Cette scène de 2 minutes à l'écran a nécessité 5 jours de tournage durant lesquels la pauvre Tippi a reçu un véritable bombardement d'oiseaux lui occasionnant un nombre considérable de coups de becs ou de griffes qui l'ont profondément meurtrie.

Pour les plans rapprochés, certains oiseaux étaient même retenus par un fil cousu à ses vêtements afin qu'ils ne puissent pas s'envoler.

L'un d'eux lui provoqua une blessure juste au-dessus de l'œil manquant de peu de lui causer une grave blessure.

Seul le holà des représentants de la SPA, qui jugeaient chaque soir lorsque les oiseaux étaient fatigués, mettait un terme à son calvaire.

A l'issue des 5 jours, Tippi était complétement exténuée et son corps lardé de plaies plus ou moins profondes.

Cary Grant de passage sur le plateau, loua son courage auprès d'Hitchcock.

Elle n'a aucun souvenir du week-end qui a suivi mais le lundi matin, alors qu'elle se trouvait dans sa loge prête à finir le tournage, elle a été retrouvée si profondément endormie qu'il a été impossible de la réveiller.

Elle a donc été raccompagnée chez elle et durant une semaine a été sous contrôle médical en raison de son épuisement physique et des conséquences psychologiques de ce tournage si traumatisant.

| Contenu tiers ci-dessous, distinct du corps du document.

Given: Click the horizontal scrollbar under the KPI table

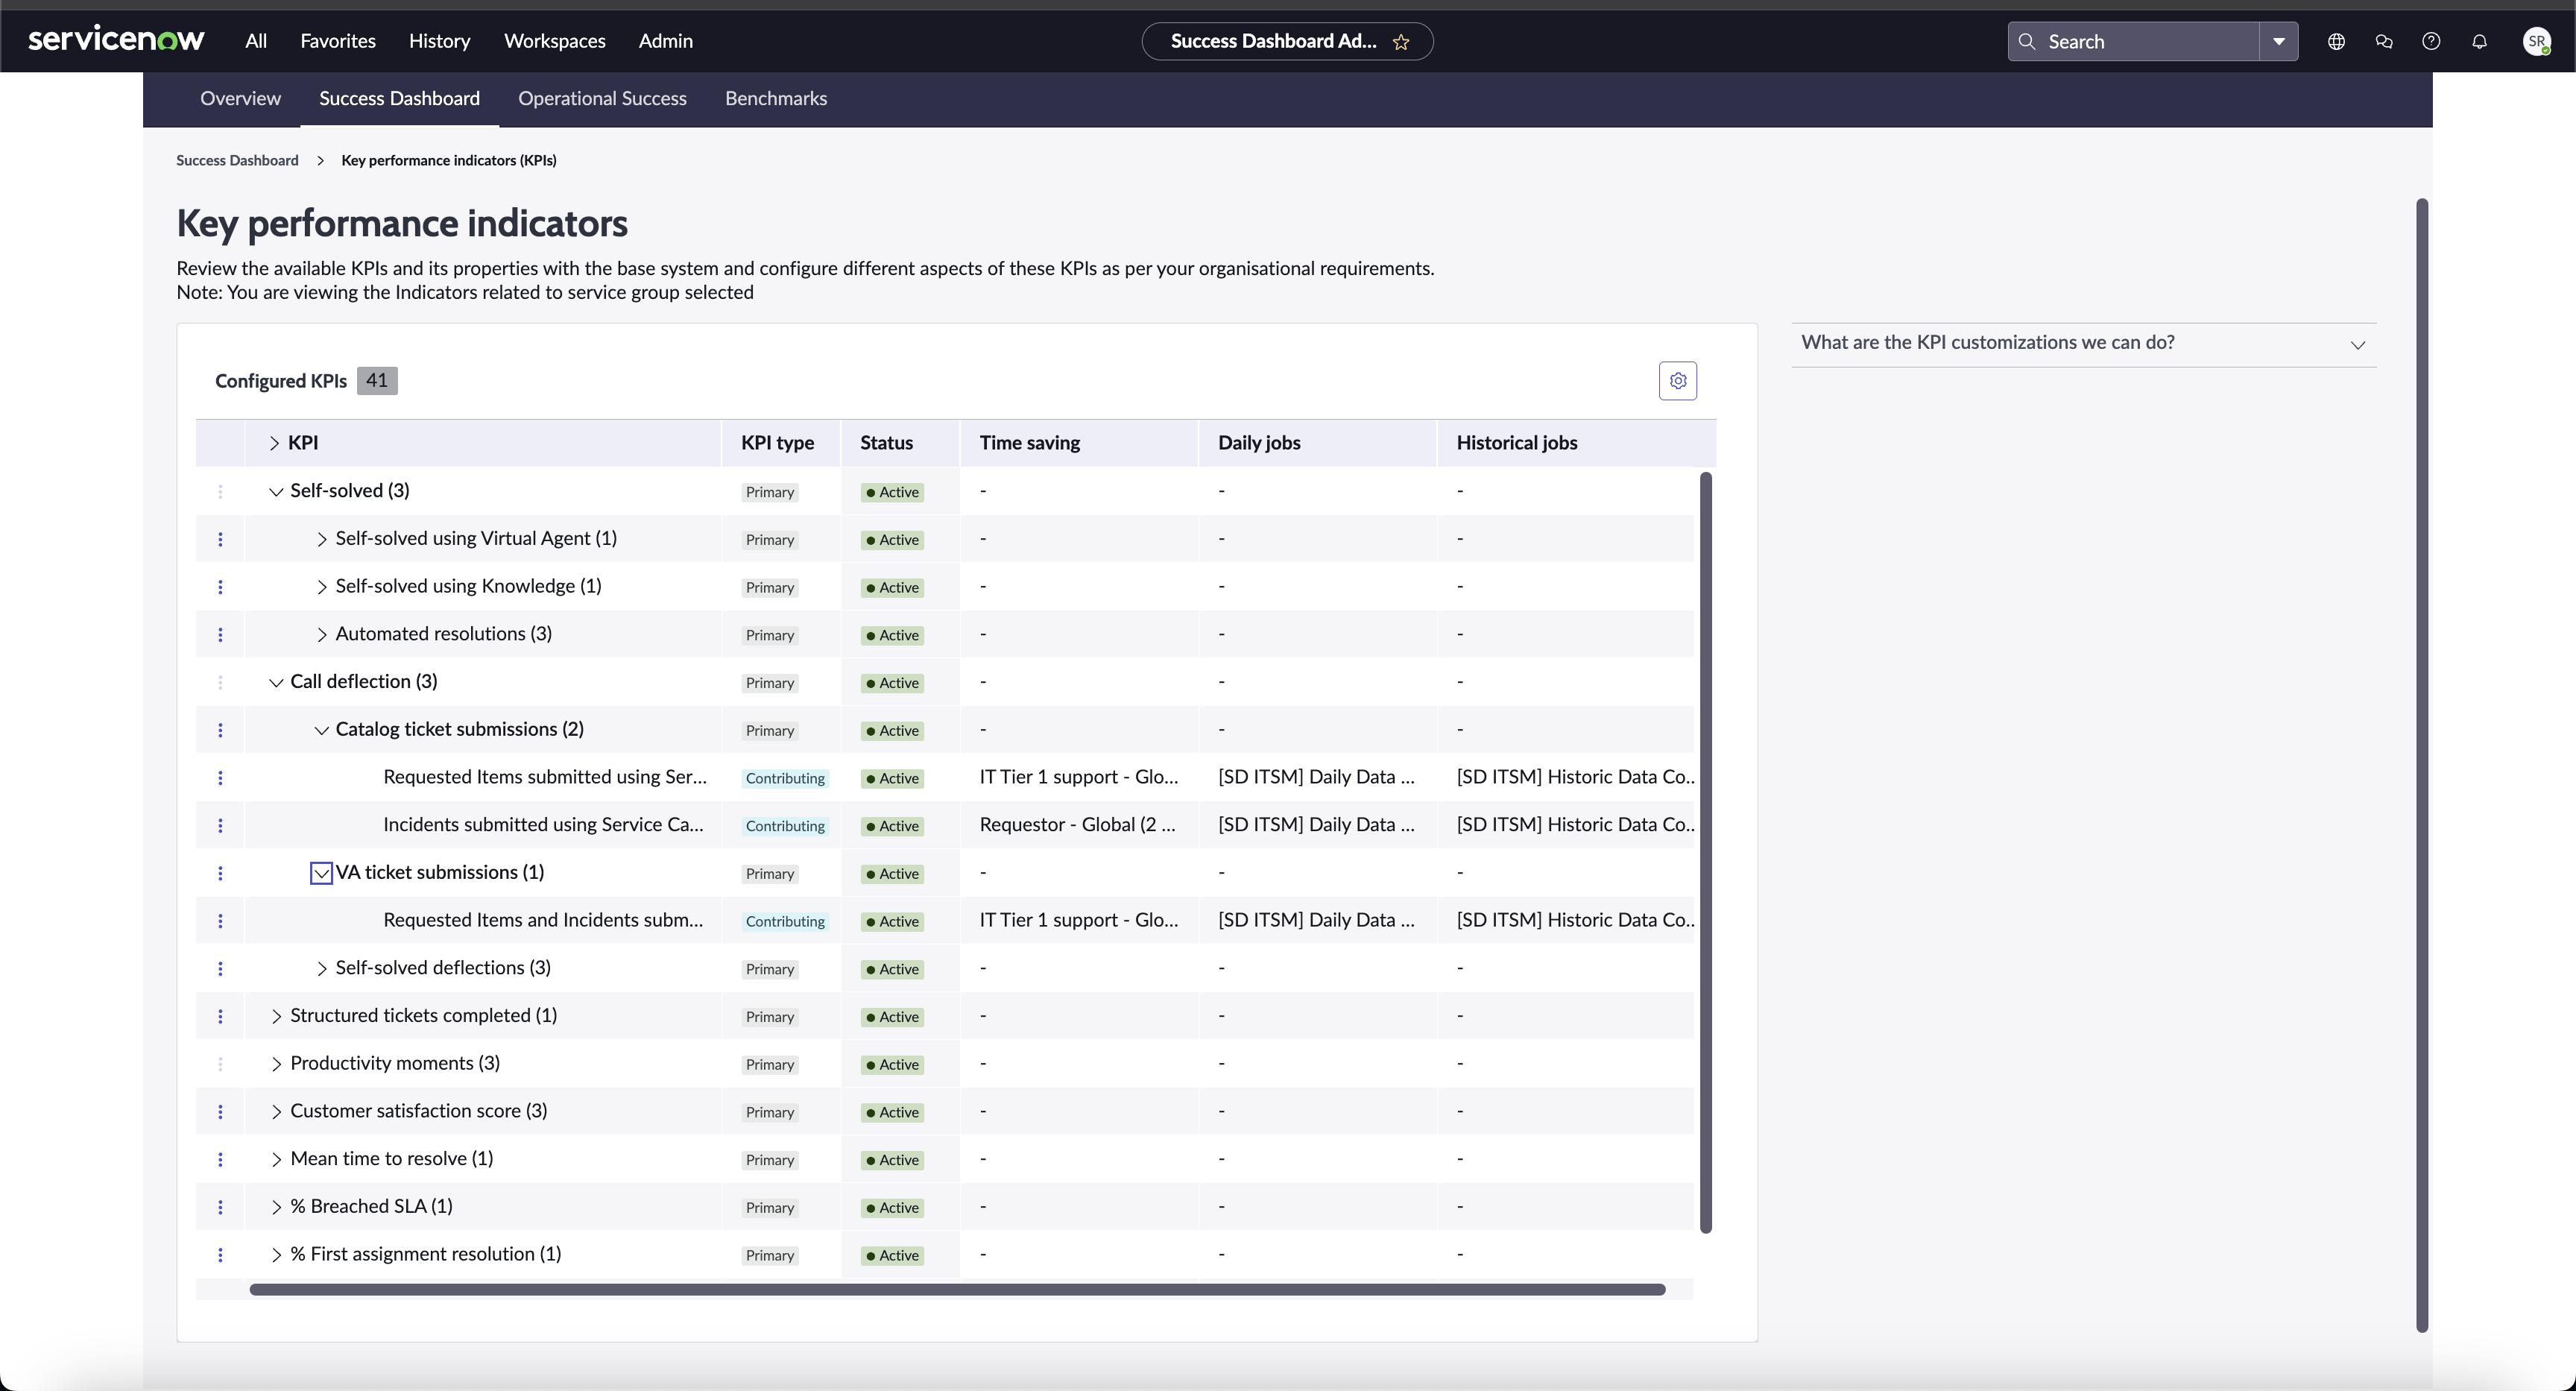Looking at the screenshot, I should click(x=957, y=1290).
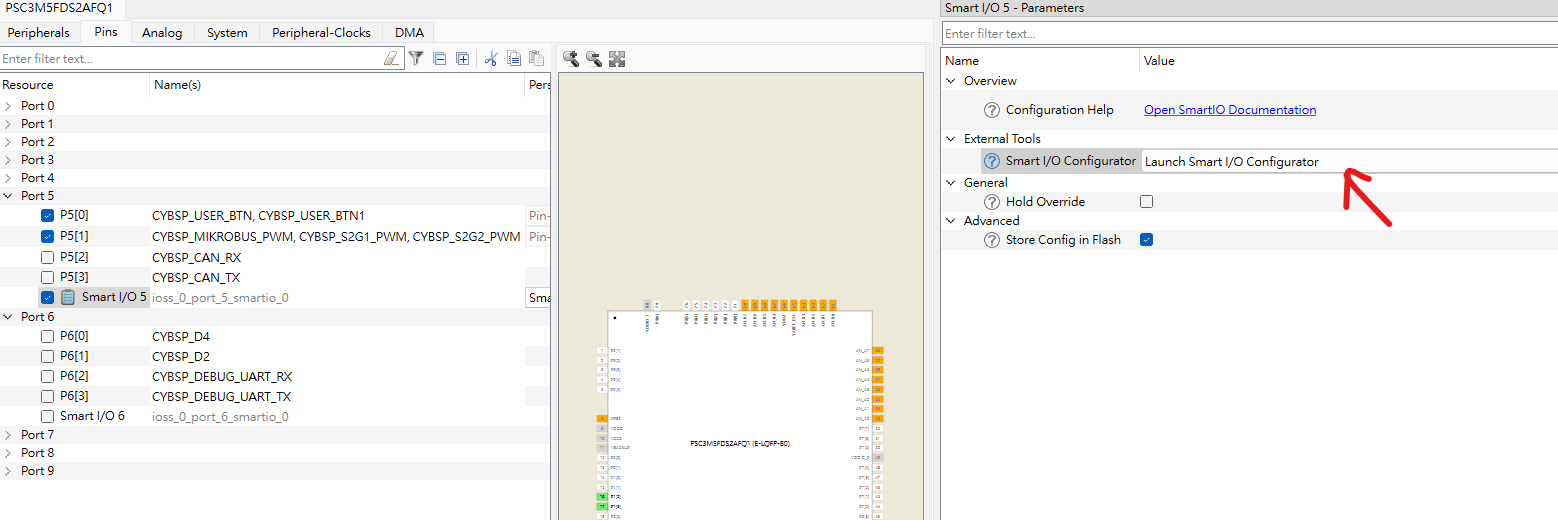This screenshot has width=1558, height=520.
Task: Enable pin P5[2] CYBSP_CAN_RX
Action: click(48, 257)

Une doublure a d'ailleurs dû être employée pour le tournage des dernières scènes, lorsque Mitch la porte dans les escaliers et que sa mère la soigne sur le canapé.

 

 

                                                                              

 

 

Le déroulé de la scène : alors qu tout le monde se repose au salon, Melanie, intriguée par un bruit venant de la chambre située à l'étage, s'y rend seule pour savoir ce qui s'y passe. Alors qu'elle ouvre la porte et pointe sa lampe torche, elle aperçoit un trou béant dans le toiture et un grand nombre d'oiseaux posés sur le lit. Apeurés par sa présence, ceux-ci l'attaquent et lui donnent de nombreux coups de bec et de griffes sur tout le corps. Ne pouvant lutter, Melanie s'effondre au sol mais la violence des oiseaux ne cesse de croître. Mitch vient à son secours mais Melanie, étendue inanimée au sol empêche l'ouverture de la porte. Ce n'est qu'après des efforts que Mitch, attaqué à son tour, parvient à l'extraire de la chambre et l'amène inconsciente au salon, suivi par sa mère qui va la soigner.